* Start Supplied information *
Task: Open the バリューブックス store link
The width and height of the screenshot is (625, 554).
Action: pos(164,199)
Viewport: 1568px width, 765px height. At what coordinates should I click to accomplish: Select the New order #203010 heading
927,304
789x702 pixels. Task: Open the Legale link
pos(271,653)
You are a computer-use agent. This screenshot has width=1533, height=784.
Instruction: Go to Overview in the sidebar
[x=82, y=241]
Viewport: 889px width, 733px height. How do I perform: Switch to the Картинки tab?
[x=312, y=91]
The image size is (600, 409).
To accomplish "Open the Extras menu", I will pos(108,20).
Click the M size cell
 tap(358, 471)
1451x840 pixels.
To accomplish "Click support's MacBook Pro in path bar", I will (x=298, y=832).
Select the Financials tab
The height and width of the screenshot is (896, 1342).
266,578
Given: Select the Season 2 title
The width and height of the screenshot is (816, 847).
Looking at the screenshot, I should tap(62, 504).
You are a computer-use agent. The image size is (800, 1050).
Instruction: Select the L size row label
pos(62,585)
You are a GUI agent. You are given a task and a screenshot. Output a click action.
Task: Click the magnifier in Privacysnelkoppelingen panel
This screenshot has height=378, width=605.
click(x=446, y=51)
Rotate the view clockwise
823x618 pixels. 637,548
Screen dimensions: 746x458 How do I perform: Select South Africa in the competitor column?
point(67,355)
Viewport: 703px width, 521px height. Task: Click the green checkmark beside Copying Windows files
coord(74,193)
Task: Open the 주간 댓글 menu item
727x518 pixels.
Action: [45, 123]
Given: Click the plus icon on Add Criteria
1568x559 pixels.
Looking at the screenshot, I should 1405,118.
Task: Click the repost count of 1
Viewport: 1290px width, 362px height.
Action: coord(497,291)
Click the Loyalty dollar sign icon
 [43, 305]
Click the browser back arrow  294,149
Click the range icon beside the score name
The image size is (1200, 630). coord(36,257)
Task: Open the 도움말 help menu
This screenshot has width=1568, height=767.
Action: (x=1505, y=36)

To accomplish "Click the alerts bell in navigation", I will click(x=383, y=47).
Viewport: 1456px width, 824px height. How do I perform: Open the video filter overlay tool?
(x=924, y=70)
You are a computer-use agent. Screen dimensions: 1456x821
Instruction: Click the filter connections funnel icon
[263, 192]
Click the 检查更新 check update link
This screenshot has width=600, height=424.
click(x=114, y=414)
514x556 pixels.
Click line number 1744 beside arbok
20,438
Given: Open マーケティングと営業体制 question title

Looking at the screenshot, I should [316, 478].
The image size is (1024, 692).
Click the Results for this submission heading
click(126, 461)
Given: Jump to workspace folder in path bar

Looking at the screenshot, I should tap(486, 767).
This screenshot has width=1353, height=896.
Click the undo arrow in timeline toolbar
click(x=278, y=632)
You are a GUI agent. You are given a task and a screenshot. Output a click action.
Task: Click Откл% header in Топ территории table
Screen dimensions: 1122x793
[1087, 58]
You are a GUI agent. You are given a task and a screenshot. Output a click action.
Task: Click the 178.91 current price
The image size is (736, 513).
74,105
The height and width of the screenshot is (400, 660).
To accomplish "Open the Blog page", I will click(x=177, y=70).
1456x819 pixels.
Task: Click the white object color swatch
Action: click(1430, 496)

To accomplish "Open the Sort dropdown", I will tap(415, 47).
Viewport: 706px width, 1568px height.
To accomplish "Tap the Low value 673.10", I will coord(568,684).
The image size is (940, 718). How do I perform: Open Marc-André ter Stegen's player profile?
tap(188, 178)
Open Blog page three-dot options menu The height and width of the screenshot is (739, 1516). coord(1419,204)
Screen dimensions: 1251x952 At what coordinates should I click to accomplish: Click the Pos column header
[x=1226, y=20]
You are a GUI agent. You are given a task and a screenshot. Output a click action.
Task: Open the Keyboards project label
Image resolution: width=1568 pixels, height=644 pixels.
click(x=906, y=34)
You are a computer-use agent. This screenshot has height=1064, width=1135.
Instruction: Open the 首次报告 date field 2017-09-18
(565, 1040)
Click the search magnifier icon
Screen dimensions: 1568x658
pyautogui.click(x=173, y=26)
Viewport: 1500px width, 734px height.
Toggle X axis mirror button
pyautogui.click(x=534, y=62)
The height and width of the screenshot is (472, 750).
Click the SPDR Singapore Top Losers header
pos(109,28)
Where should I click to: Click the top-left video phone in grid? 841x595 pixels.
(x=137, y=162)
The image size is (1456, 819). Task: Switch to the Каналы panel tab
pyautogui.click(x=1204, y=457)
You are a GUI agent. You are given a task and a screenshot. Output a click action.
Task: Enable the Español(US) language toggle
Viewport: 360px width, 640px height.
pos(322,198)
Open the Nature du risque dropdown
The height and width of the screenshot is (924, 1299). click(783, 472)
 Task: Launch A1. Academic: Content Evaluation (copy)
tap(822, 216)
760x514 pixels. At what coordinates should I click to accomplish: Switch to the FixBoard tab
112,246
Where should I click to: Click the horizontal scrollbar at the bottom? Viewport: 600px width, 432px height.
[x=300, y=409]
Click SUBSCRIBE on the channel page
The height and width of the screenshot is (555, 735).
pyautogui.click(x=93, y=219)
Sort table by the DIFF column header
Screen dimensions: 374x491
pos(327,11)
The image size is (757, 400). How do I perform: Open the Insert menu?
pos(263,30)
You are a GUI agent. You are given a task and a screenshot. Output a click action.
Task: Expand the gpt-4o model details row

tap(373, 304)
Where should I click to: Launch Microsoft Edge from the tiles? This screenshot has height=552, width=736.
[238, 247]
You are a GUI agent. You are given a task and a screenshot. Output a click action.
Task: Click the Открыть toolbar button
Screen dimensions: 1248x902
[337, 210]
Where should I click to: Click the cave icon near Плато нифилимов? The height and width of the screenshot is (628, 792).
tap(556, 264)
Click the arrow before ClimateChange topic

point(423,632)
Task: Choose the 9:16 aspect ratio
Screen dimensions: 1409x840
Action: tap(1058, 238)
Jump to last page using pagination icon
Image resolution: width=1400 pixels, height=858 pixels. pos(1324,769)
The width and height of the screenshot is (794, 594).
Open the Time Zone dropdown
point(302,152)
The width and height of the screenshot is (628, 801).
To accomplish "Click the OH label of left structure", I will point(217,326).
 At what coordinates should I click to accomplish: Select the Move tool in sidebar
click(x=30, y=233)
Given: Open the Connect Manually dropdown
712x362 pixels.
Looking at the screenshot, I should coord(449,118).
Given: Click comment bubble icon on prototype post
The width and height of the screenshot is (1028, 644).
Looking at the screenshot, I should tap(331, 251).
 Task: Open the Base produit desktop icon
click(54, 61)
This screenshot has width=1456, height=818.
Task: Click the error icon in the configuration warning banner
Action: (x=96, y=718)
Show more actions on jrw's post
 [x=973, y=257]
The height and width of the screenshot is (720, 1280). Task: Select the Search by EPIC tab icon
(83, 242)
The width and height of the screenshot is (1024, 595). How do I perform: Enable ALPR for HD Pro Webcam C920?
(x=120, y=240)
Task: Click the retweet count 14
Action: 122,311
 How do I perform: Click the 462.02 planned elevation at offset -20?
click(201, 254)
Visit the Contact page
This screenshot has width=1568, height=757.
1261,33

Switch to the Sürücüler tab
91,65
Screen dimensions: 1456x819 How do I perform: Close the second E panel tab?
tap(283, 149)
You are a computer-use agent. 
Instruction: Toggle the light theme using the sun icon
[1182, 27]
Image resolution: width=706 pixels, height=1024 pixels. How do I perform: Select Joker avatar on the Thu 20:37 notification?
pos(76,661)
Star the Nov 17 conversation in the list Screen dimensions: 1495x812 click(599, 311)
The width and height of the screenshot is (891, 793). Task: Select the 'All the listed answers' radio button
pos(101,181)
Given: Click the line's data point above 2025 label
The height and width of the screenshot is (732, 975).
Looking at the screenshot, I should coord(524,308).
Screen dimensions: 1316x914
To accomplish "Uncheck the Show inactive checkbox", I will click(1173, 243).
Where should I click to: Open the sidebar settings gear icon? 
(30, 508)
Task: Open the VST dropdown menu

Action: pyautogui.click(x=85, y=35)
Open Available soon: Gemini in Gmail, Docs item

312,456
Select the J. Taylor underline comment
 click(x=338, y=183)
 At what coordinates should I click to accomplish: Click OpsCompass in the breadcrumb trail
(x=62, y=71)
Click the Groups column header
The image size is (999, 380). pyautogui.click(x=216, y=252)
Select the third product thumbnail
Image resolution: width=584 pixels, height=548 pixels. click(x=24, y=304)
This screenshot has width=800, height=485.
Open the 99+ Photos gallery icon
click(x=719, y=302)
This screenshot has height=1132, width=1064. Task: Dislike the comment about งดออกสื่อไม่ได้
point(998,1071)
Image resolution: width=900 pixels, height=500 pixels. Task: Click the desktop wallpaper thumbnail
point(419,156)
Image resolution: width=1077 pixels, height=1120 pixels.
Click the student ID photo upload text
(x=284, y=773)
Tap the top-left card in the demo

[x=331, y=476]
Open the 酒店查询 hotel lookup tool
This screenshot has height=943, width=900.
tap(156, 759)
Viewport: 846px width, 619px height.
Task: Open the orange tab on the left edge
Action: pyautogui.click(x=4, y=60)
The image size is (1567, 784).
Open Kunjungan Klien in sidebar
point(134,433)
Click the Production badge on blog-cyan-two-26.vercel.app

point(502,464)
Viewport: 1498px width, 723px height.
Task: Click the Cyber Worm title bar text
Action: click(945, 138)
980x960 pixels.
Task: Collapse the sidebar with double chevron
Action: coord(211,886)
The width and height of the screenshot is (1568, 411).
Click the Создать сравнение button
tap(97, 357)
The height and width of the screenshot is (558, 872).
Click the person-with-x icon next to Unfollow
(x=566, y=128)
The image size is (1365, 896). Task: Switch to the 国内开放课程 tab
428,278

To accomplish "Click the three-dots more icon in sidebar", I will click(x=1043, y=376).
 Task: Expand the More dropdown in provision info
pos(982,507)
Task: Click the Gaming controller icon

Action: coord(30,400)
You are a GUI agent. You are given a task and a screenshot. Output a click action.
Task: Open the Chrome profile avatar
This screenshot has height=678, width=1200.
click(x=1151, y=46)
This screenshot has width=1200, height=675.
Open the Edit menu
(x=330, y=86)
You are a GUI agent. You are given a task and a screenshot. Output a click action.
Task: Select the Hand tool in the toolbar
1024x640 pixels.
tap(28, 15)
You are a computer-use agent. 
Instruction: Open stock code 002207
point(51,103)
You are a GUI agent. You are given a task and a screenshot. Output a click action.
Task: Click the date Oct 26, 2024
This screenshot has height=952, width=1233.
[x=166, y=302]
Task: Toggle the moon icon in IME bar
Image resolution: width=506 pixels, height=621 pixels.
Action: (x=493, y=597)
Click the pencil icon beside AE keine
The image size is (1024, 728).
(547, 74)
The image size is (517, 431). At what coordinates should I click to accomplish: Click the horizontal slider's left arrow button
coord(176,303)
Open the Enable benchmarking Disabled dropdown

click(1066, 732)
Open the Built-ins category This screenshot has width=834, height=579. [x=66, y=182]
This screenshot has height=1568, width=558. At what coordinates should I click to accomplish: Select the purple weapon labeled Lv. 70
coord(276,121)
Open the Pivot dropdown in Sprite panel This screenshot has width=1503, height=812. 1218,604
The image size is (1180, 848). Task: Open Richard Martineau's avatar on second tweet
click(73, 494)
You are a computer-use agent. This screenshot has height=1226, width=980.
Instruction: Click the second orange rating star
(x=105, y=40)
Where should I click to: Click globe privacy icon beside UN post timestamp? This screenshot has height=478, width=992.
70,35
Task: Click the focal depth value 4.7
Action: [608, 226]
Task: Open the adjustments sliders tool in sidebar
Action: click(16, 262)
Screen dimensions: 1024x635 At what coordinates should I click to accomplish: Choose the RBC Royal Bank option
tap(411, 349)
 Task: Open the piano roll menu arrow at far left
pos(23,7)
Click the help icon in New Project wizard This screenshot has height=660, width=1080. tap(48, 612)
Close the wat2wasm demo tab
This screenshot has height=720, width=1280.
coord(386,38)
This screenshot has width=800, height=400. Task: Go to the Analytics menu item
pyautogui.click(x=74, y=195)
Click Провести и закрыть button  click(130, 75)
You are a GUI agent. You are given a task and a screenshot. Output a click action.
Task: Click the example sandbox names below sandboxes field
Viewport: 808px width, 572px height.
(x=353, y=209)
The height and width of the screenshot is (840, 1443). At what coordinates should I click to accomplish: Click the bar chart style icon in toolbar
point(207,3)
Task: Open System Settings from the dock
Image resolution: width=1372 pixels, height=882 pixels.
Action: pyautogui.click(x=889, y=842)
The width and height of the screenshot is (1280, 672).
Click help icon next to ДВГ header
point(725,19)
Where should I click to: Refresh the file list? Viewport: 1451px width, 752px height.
* End Supplied information *
Problem to work on. Quote verbatim the stretch of items from the very beginning through the line that contains "[x=312, y=91]", with both ends included.

Answer in full.
Task: Open the バリューブックス store link
The width and height of the screenshot is (625, 554).
Action: pos(164,199)
Viewport: 1568px width, 765px height. At what coordinates should I click to accomplish: Select the New order #203010 heading
927,304
789x702 pixels. Task: Open the Legale link
pos(271,653)
You are a computer-use agent. This screenshot has width=1533, height=784.
Instruction: Go to Overview in the sidebar
[x=82, y=241]
Viewport: 889px width, 733px height. How do I perform: Switch to the Картинки tab?
[x=312, y=91]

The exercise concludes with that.